CalPortland alleges that, far from a standard strike, the workers’ action was “deliberately timed to destroy [the] employer’s property” and that the company should claim damages from the union representing the workers, just as it would be able to in a case of vandalism.
“The intentional destruction of an employer’s property in the course of a labor dispute is not protected,” former U.S. Solicitor General Noel Francisco told the justices on Tuesday as he argued for CalPortland. “Federal security guards can’t leave their posts in the middle of a terrorist threat … A ferryboat crew can’t drive their boat out into the middle of the river and abandon ship.” The concrete workers should not have been permitted to walk out, either, Francisco claimed.
The problem with this argument is that the term “property damage” could encompass any damage that occurs during a strike. As Harvard’s Block explained, that means Starbuckscould suddenly face the prospect of being sued over milk that goes bad or coffee that goes stale during the stoppage. And supermarkets could sue striking deli workers for cold cuts that expire before the sell-by date.
“You’re saying, ‘You as an employee have to continue an employment duty with me until all of my profits are safe.’ That’s what I see you arguing,” Justice Sonia Sotomayor said in questioning Francisco.
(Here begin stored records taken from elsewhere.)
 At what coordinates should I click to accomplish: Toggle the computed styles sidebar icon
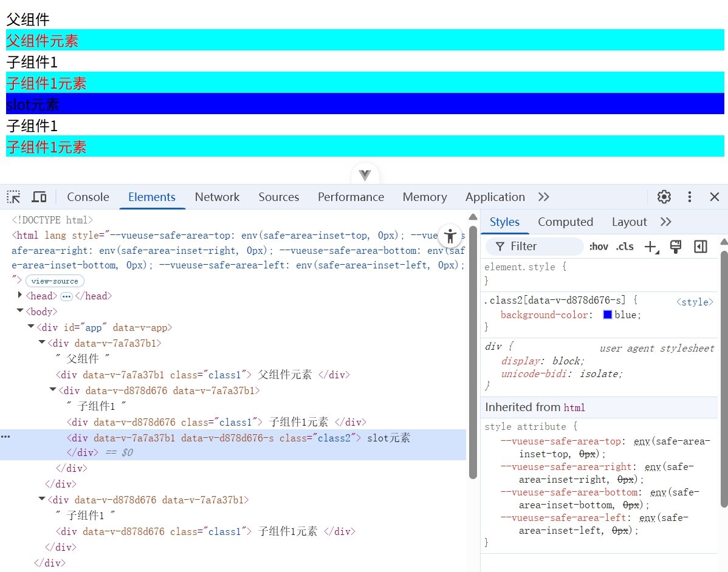(701, 247)
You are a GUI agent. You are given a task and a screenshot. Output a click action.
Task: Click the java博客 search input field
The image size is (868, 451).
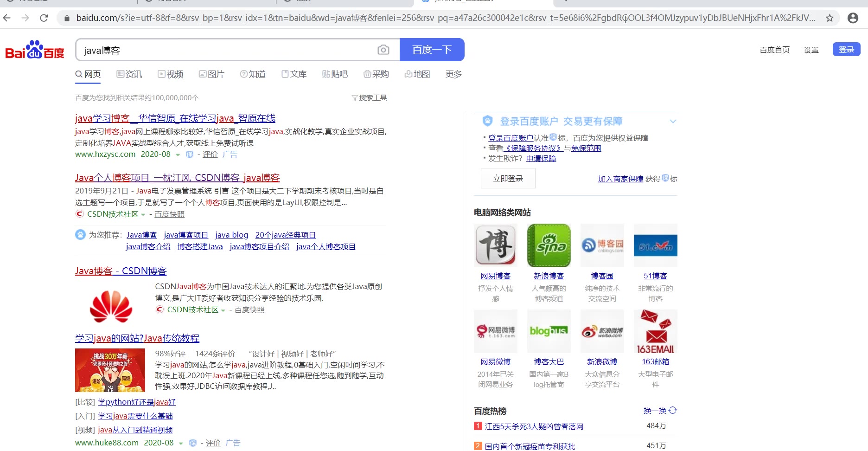[x=227, y=50]

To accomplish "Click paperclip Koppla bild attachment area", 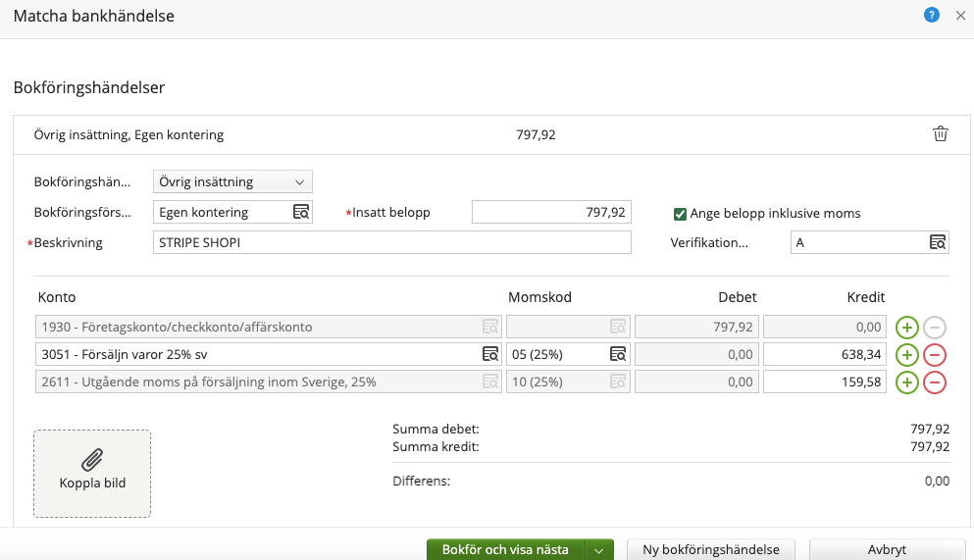I will [x=92, y=473].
Staging a strike is a challenging proposition, even without the threat of such lawsuits.
“Already, when you go out on strike, you’re saying, I’m willing to risk not getting paid, to give up my paycheck, to try to get a better deal. But to say, I’ll give up my paycheck and I’m willing to risk a massive payout to these corporations? You could imagine a lot of workers not wanting to take on that risk,” Block told CBS MoneyWatch.
A ruling by the Supreme Court against the union — which is widely expected given the court’s ultra-conservative makeup — will affect all employees, not just those who work in manufacturing or those represented by unions, said Block and other labor experts.
Many workers who don’t belong to a formal union engage in activism on the job: One-third of the work stoppages in 2021 were led by non-union employees, according to research from Cornell University. And, if companies can turn to state courts in cases of “destruction of property,” that means states will not only be interpreting federal labor law, but defining what counts as “property,” Block said.
Property “doesn’t just mean your physical structure — it’s defined by state law,” she explained.
The lawyer for the Teamsters made a similar observation in his argument Tuesday. “Property could be anything,” he told the Supreme Court. “Property could be goodwill. Property could be money. Property could be intangibles.”